▶ _Material provided_
══════════

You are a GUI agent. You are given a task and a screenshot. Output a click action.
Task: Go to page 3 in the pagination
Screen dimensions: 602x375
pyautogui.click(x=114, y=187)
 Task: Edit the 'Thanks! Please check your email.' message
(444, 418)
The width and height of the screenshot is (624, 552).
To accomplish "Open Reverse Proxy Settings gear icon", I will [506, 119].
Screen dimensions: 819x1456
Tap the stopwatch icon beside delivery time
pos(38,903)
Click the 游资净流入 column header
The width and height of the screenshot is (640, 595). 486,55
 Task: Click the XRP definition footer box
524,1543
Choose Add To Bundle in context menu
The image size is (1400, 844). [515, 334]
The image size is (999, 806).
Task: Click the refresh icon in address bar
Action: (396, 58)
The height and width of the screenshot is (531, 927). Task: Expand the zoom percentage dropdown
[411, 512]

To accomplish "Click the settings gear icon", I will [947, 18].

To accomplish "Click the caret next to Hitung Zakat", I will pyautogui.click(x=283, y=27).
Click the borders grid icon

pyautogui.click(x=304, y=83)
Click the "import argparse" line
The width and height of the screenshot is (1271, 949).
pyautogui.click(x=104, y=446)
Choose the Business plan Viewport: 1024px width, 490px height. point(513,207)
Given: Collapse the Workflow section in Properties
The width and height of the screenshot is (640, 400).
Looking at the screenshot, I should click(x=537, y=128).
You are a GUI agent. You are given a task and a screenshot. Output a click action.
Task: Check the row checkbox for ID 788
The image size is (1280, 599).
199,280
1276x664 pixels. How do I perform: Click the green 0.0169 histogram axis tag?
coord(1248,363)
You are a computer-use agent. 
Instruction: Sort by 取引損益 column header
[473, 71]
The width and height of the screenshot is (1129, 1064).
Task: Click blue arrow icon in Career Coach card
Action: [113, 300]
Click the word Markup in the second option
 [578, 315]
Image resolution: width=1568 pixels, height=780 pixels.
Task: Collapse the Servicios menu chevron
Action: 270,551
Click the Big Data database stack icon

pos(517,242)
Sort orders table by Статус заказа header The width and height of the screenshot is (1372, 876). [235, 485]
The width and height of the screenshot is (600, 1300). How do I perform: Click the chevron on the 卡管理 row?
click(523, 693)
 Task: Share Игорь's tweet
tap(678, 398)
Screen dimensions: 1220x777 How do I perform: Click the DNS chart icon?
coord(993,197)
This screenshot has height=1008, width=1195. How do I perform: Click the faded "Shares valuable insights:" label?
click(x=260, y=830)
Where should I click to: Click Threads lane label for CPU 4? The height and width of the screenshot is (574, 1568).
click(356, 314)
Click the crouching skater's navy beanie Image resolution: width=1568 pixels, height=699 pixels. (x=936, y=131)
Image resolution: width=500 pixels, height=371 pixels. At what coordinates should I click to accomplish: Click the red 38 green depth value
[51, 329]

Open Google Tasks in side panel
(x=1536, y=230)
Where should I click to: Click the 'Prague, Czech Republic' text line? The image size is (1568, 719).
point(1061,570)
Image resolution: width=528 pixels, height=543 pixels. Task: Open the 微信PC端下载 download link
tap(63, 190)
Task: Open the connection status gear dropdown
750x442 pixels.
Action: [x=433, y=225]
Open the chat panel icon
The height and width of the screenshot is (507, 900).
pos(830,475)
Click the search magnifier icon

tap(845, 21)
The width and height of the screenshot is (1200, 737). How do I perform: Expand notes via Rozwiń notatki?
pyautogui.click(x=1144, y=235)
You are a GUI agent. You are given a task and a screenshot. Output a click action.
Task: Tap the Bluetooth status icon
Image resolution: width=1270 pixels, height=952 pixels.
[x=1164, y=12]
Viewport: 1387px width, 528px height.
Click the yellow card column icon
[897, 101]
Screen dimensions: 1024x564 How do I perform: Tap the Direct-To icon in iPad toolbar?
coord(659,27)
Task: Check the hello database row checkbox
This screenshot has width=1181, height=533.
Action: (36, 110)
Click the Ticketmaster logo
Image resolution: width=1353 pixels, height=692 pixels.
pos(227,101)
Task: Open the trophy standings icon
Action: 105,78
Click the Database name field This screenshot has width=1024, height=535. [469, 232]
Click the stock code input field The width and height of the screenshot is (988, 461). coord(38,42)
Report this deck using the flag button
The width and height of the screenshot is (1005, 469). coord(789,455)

══════════

▶ _What this task involves_
Reply with an exact transcription of the material above.

▶ _Answer to the exercise_
You are a GUI agent. You are given a task and a screenshot. Output a click action.
Task: Go to page 3 in the pagination
Screen dimensions: 602x375
pyautogui.click(x=114, y=187)
 Task: Edit the 'Thanks! Please check your email.' message
(444, 418)
The width and height of the screenshot is (624, 552).
To accomplish "Open Reverse Proxy Settings gear icon", I will [506, 119].
Screen dimensions: 819x1456
Tap the stopwatch icon beside delivery time
pos(38,903)
Click the 游资净流入 column header
The width and height of the screenshot is (640, 595). 486,55
 Task: Click the XRP definition footer box
524,1543
Choose Add To Bundle in context menu
The image size is (1400, 844). [515, 334]
The image size is (999, 806).
Task: Click the refresh icon in address bar
Action: (396, 58)
The height and width of the screenshot is (531, 927). Task: Expand the zoom percentage dropdown
[411, 512]

To accomplish "Click the settings gear icon", I will [947, 18].

To accomplish "Click the caret next to Hitung Zakat", I will pyautogui.click(x=283, y=27).
Click the borders grid icon

pyautogui.click(x=304, y=83)
Click the "import argparse" line
The width and height of the screenshot is (1271, 949).
pyautogui.click(x=104, y=446)
Choose the Business plan Viewport: 1024px width, 490px height. point(513,207)
Given: Collapse the Workflow section in Properties
The width and height of the screenshot is (640, 400).
Looking at the screenshot, I should click(x=537, y=128).
You are a GUI agent. You are given a task and a screenshot. Output a click action.
Task: Check the row checkbox for ID 788
The image size is (1280, 599).
199,280
1276x664 pixels. How do I perform: Click the green 0.0169 histogram axis tag?
coord(1248,363)
You are a computer-use agent. 
Instruction: Sort by 取引損益 column header
[473, 71]
The width and height of the screenshot is (1129, 1064).
Task: Click blue arrow icon in Career Coach card
Action: [113, 300]
Click the word Markup in the second option
 [578, 315]
Image resolution: width=1568 pixels, height=780 pixels.
Task: Collapse the Servicios menu chevron
Action: 270,551
Click the Big Data database stack icon

pos(517,242)
Sort orders table by Статус заказа header The width and height of the screenshot is (1372, 876). [235, 485]
The width and height of the screenshot is (600, 1300). How do I perform: Click the chevron on the 卡管理 row?
click(523, 693)
 Task: Share Игорь's tweet
tap(678, 398)
Screen dimensions: 1220x777 How do I perform: Click the DNS chart icon?
coord(993,197)
This screenshot has height=1008, width=1195. How do I perform: Click the faded "Shares valuable insights:" label?
click(x=260, y=830)
Where should I click to: Click Threads lane label for CPU 4? The height and width of the screenshot is (574, 1568).
click(356, 314)
Click the crouching skater's navy beanie Image resolution: width=1568 pixels, height=699 pixels. (x=936, y=131)
Image resolution: width=500 pixels, height=371 pixels. At what coordinates should I click to accomplish: Click the red 38 green depth value
[51, 329]

Open Google Tasks in side panel
(x=1536, y=230)
Where should I click to: Click the 'Prague, Czech Republic' text line? The image size is (1568, 719).
point(1061,570)
Image resolution: width=528 pixels, height=543 pixels. Task: Open the 微信PC端下载 download link
tap(63, 190)
Task: Open the connection status gear dropdown
750x442 pixels.
Action: [x=433, y=225]
Open the chat panel icon
The height and width of the screenshot is (507, 900).
pos(830,475)
Click the search magnifier icon

tap(845, 21)
The width and height of the screenshot is (1200, 737). How do I perform: Expand notes via Rozwiń notatki?
pyautogui.click(x=1144, y=235)
You are a GUI agent. You are given a task and a screenshot. Output a click action.
Task: Tap the Bluetooth status icon
Image resolution: width=1270 pixels, height=952 pixels.
[x=1164, y=12]
Viewport: 1387px width, 528px height.
Click the yellow card column icon
[897, 101]
Screen dimensions: 1024x564 How do I perform: Tap the Direct-To icon in iPad toolbar?
coord(659,27)
Task: Check the hello database row checkbox
This screenshot has width=1181, height=533.
Action: (36, 110)
Click the Ticketmaster logo
Image resolution: width=1353 pixels, height=692 pixels.
pos(227,101)
Task: Open the trophy standings icon
Action: 105,78
Click the Database name field This screenshot has width=1024, height=535. [469, 232]
Click the stock code input field The width and height of the screenshot is (988, 461). coord(38,42)
Report this deck using the flag button
The width and height of the screenshot is (1005, 469). coord(789,455)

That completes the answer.